Thionville, 25 décembre 1862. - M. le docteur R…
Nous vous avons fait entrevoir l'aurore de la régénération humaine ;
vous devez voir là, comme dans toute la marche de l'humanité à travers
les âges, le doigt de Dieu.
Nous vous l'avons dit bien souvent :
Tout ce qui arrive ici-bas, comme tout ce qui se passe dans l'univers
entier, est soumis à une loi générale : celle du progrès.

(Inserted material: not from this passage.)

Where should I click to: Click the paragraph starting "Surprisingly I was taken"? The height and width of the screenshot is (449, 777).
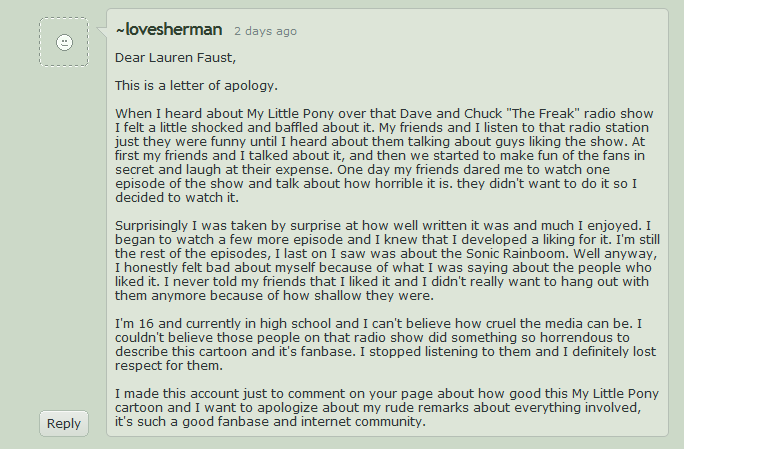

Inclinez-vous devant elle, orgueilleux et superbes qui prétendez vous
mettre au-dessus des décrets du Très-Haut ! Cherchez partout la cause de
vos malheurs comme de vos jouissances, vous y reconnaîtrez toujours le
doigt de Dieu.
Mais, direz-vous, le doigt de Dieu, c'est donc
le fatalisme ! Ah ! gardez-vous de confondre ce mot impie avec les lois
que la Providence vous a imposées, la Providence, qui a dû vous laisser
votre libre arbitre pour vous laisser en même temps le mérite de vos
actes, mais qui en tempère la rigueur par cette voix, si souvent
méconnue, qui vous avertit du danger auquel vous vous exposez.
Le fatalisme, c'est la négation du devoir, parce que notre sort étant fixé d'avance, il ne nous appartient pas de le changer.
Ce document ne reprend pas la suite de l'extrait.